Ag Today June 4, 2021

California votes to continue requiring masks at work if anyone is unvaccinated [San Francisco Chronicle]

If anyone in a workplace is unvaccinated, all colleagues must wear masks when in the same room, according to a new California workplace standard passed Thursday. … The standards board for California’s Division of Occupational Safety and Health, or Cal/OSHA, passed the new rules as a stopgap measure after a marathon meeting Thursday, minutes after it initially rejected the same rules by a 4-3 vote, swayed by business groups’ arguments that they are too strict. The board said it considers the measure temporary and will act quickly to craft a replacement. If the board had rejected the new rules, the existing standard, which requires everyone to wear masks at all times, would have remained in place.


Valley ag community adjusts to heat wave; Cal/OSHA reminded fieldworkers earlier this week that they are entitled to water, rest, and shade [KFSN TV, Fresno]

The Valley’s agricultural community has had to adjust quickly to blazing hot temperatures. … “It certainly came on strong,” Tulare County Farm Bureau Executive Director Tricia Stever-Blattler says. “We’ve had some pretty moderate, enjoyable temperatures the last few weeks, so it’s always hard when we get that first major heat wave in early June.” Stever-Blattler says she expects ag employers will follow the state’s strict rules related to heat illness prevention. … “There are probably a lot of crews right now starting work at three and four in the morning and probably getting finished by 11 or 12 o’ clock, midday,” Stever-Blattler says.


Few Klamath Project irrigators involved in protest at canal [Klamath Falls Herald and News]

A group affiliated with People’s Rights Oregon has made clear their intentions to forcibly open the headgates of the Klamath Project. But many irrigators say the protesters don’t represent a majority of water users. … Though most irrigators agree that the Bureau of Reclamation isn’t managing water properly in the Klamath Basin, they disagree on what to do about it. Some feel the science behind lake level and river flow requirements needs to be reassessed, some think courts should clear up who’s entitled to the water in Upper Klamath Lake, and many support a basin-wide settlement that would divide water after negotiations between tribes, irrigators and environmental advocates.


These maps show ‘all of the pieces are in place’ for serious fire season in Northern California [San Francisco Chronicle]

Northern California’s impending wildfire season is looking more and more grim by the day. The outlook for fire potential is above normal for much of the region through the summer, and by fall, virtually all of Northern California will be under serious threat, according to the most recent report and maps from the interagency Northern California Geographic Coordination Center. … According to the outlook, grasses and weeds have dried several weeks ahead of schedule, and the lack of brush growth may lead to dead outer branches and leaves, increasing their flammability.

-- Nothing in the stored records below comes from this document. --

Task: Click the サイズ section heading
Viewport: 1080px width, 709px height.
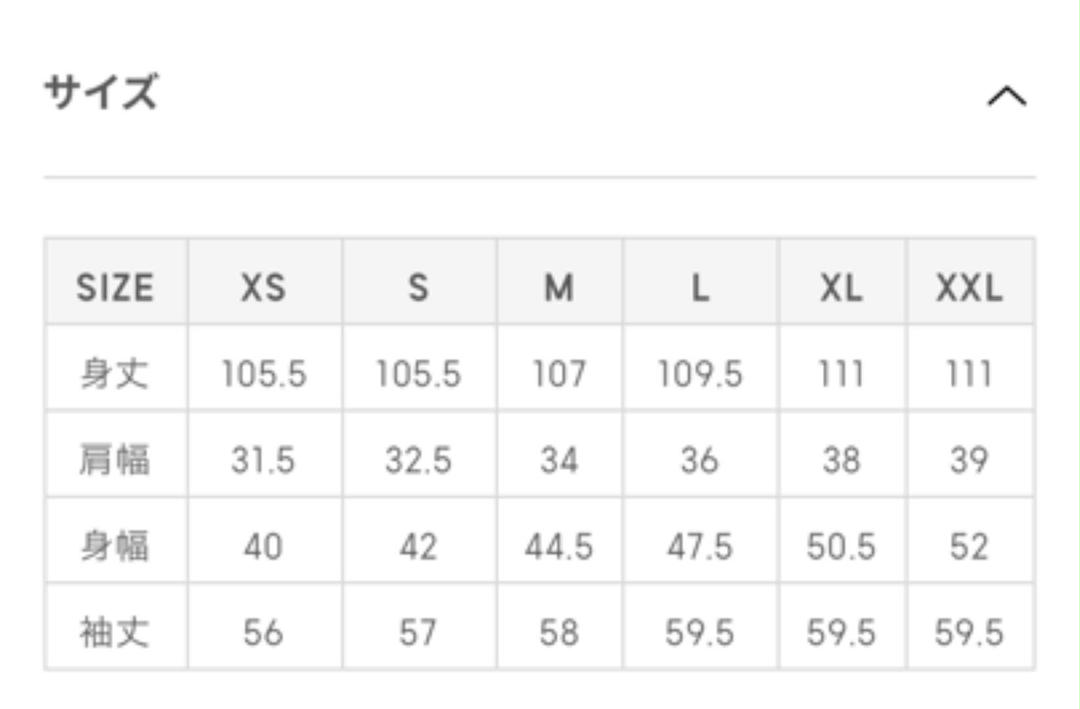Action: pos(102,92)
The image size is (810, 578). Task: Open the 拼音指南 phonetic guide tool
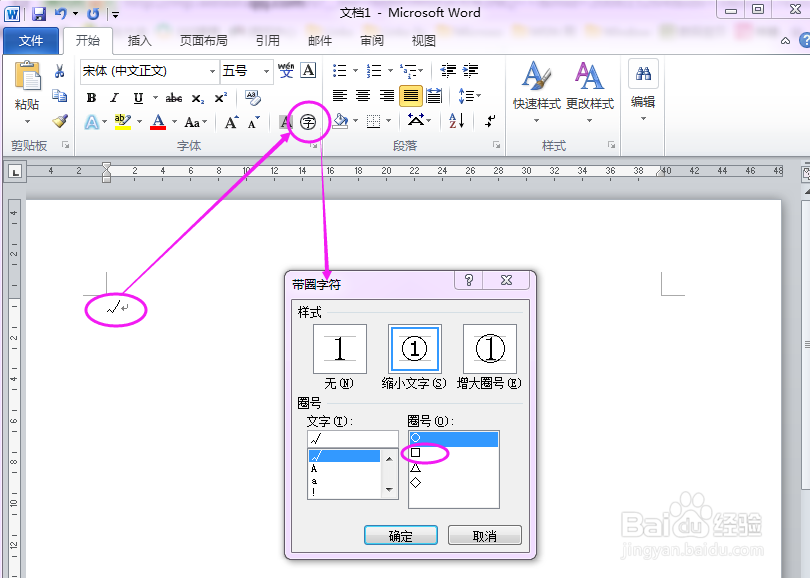285,71
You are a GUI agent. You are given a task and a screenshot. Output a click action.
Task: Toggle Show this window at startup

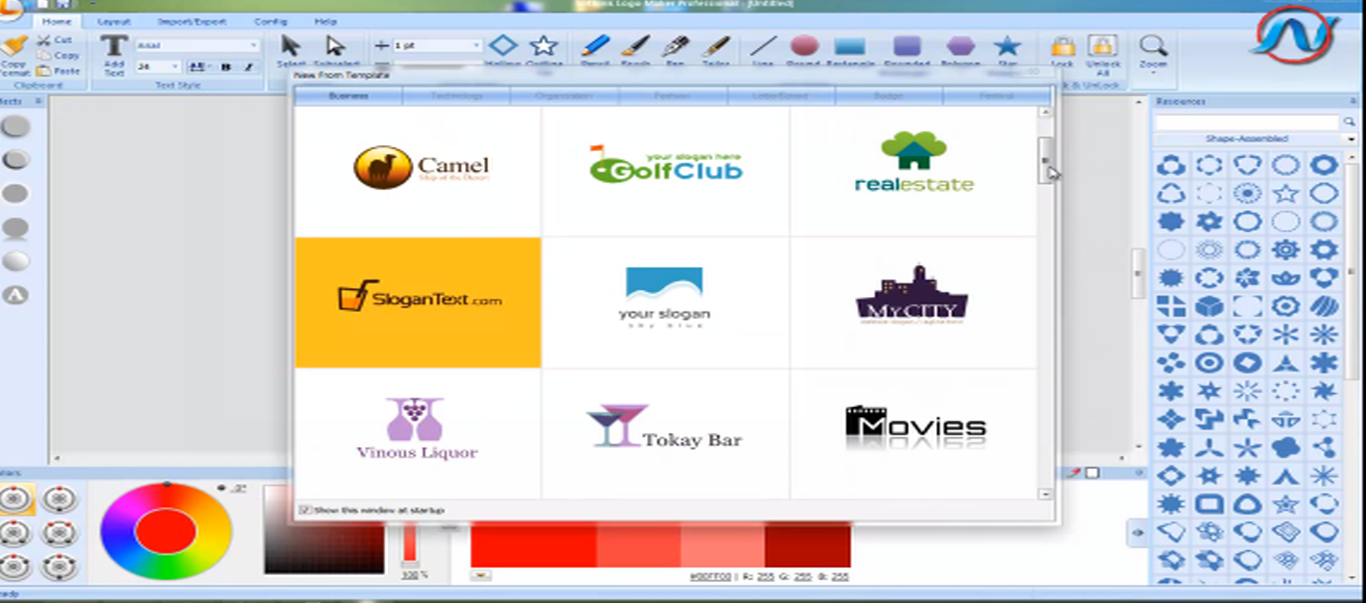(x=303, y=510)
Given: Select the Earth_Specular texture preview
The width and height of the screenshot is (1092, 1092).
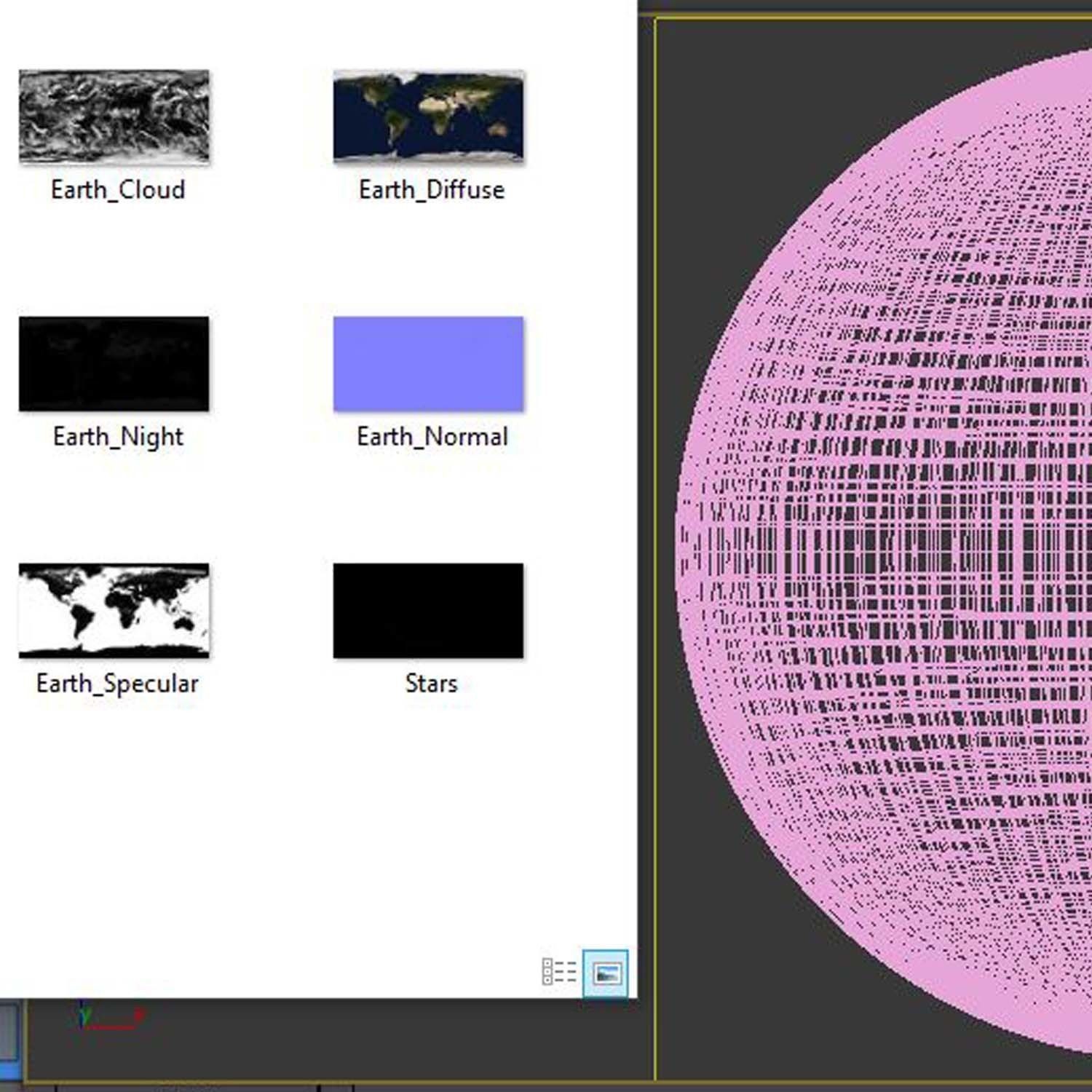Looking at the screenshot, I should [x=114, y=610].
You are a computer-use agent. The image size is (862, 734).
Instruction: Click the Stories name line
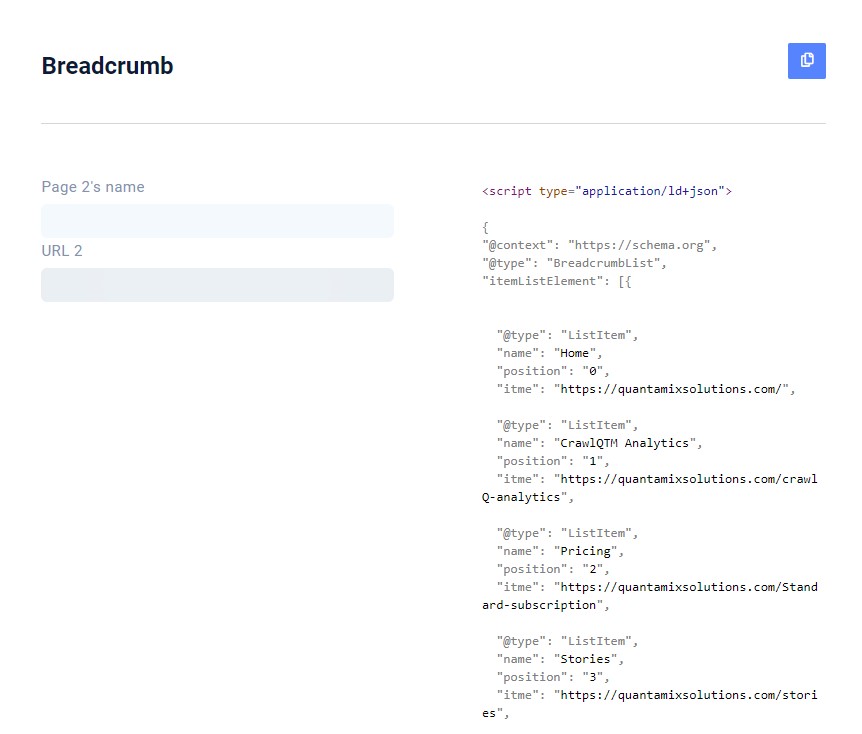click(560, 659)
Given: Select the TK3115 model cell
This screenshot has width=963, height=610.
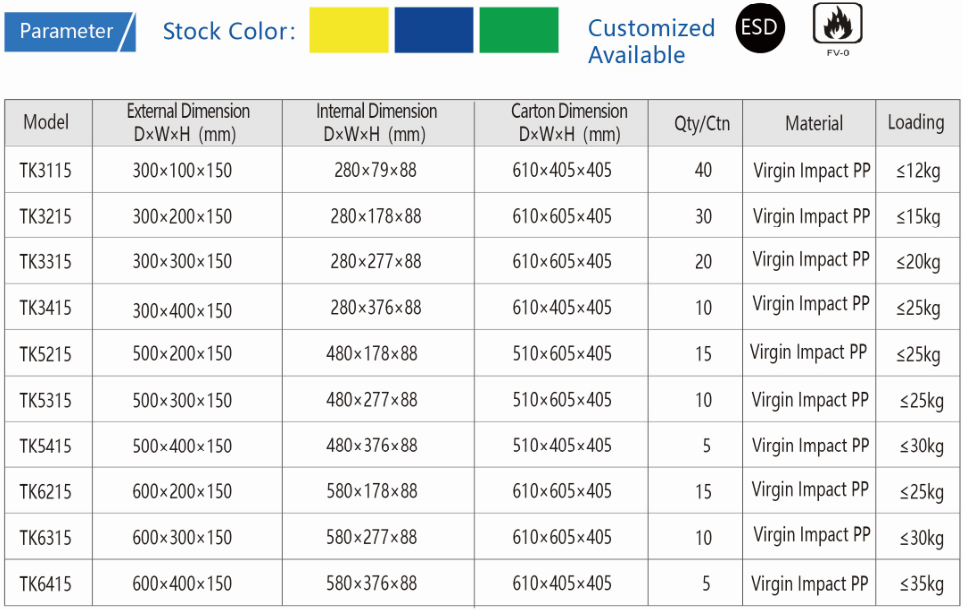Looking at the screenshot, I should pyautogui.click(x=46, y=171).
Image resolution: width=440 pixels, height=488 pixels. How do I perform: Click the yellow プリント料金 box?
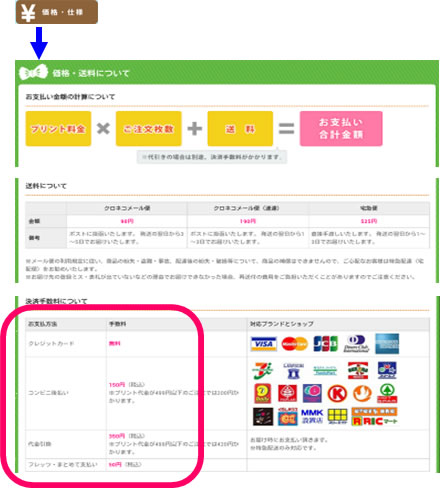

Around Kings County: Corcoran settling Curti lawsuit [Hanford Sentinel]

On May 3 the Corcoran City Council voted to settle a city-initiated lawsuit against the nearby Curtimade Dairy, records show. City Clerk Marlene Spain confirms that the council voted in closed session to settle the long-standing legal action and reported that out that evening. … In their complaint, the city had argued that their municipal water wells were increasingly contaminated with high nitrates beginning back in 2004, testing above acceptable limits for toxicity. … Curti’s lawyers have argued that their nitrate levels applied to the soil have not been out of compliance and that they are monitored by the state.


Lawmakers scrutinize meatpacking as JBS rebounds from cyberattack [Wall Street Journal]

JBS SA meat plants ramped up production after a cyberattack this week, while some farm-state lawmakers called for an overhaul of practices that they said had left meat production vulnerable to calamities. … Sen. Chuck Grassley (R., Iowa) said the cyberattack’s fallout showed the risks of industry consolidation that has led to a handful of big companies processing the bulk of America’s meat. … Mr. Grassley and other farm-state senators in March introduced legislation that would require beef processors to make at least half of their weekly livestock purchases on the open market, versus through pre-negotiated contracts. Proponents say the requirement would make cattle markets more competitive and improve prices for ranchers.